* _Stored data entries_:
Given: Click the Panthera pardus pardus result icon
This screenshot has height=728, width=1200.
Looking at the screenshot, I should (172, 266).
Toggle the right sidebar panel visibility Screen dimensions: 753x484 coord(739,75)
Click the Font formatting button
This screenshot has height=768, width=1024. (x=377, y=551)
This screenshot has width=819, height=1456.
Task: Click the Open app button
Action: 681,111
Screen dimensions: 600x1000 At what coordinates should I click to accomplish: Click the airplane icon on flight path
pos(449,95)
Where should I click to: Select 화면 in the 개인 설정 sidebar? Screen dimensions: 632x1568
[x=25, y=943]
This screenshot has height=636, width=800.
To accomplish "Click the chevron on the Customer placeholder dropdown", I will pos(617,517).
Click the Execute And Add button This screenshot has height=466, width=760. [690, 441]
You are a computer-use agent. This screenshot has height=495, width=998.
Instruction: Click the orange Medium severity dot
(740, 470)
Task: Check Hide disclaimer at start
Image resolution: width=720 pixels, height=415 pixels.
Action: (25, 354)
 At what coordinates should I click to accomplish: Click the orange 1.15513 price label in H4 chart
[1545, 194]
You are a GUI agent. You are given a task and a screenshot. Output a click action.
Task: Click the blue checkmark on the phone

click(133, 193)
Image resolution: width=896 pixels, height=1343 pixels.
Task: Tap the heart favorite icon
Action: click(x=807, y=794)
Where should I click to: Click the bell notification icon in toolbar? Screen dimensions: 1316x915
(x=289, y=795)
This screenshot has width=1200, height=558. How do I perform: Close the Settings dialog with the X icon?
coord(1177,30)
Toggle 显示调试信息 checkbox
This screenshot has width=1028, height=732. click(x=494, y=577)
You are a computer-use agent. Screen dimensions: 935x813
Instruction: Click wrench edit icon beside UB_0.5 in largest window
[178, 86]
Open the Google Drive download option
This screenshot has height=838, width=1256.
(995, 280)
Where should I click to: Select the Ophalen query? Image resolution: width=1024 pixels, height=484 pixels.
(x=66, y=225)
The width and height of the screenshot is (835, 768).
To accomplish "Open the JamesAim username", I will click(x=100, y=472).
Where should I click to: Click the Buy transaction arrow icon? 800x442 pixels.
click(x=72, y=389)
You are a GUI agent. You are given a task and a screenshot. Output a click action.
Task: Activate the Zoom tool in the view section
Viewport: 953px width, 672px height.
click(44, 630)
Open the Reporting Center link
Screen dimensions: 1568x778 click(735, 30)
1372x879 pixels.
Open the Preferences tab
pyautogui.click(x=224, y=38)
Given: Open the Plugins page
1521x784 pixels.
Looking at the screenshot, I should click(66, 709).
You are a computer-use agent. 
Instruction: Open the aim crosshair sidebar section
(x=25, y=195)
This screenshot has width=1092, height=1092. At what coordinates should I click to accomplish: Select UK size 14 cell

* _EXERCISE DIRECTIONS_: The answer must be the line containing "Viewport: 953px width, 672px height." and every line after it to the end of the records, repeated exactly.

* _SOLUTION TO THIS PROBLEM_:
Viewport: 953px width, 672px height.
click(44, 630)
Open the Reporting Center link
Screen dimensions: 1568x778 click(735, 30)
1372x879 pixels.
Open the Preferences tab
pyautogui.click(x=224, y=38)
Given: Open the Plugins page
1521x784 pixels.
Looking at the screenshot, I should click(66, 709).
You are a computer-use agent. 
Instruction: Open the aim crosshair sidebar section
(x=25, y=195)
This screenshot has width=1092, height=1092. At what coordinates should I click to accomplish: Select UK size 14 cell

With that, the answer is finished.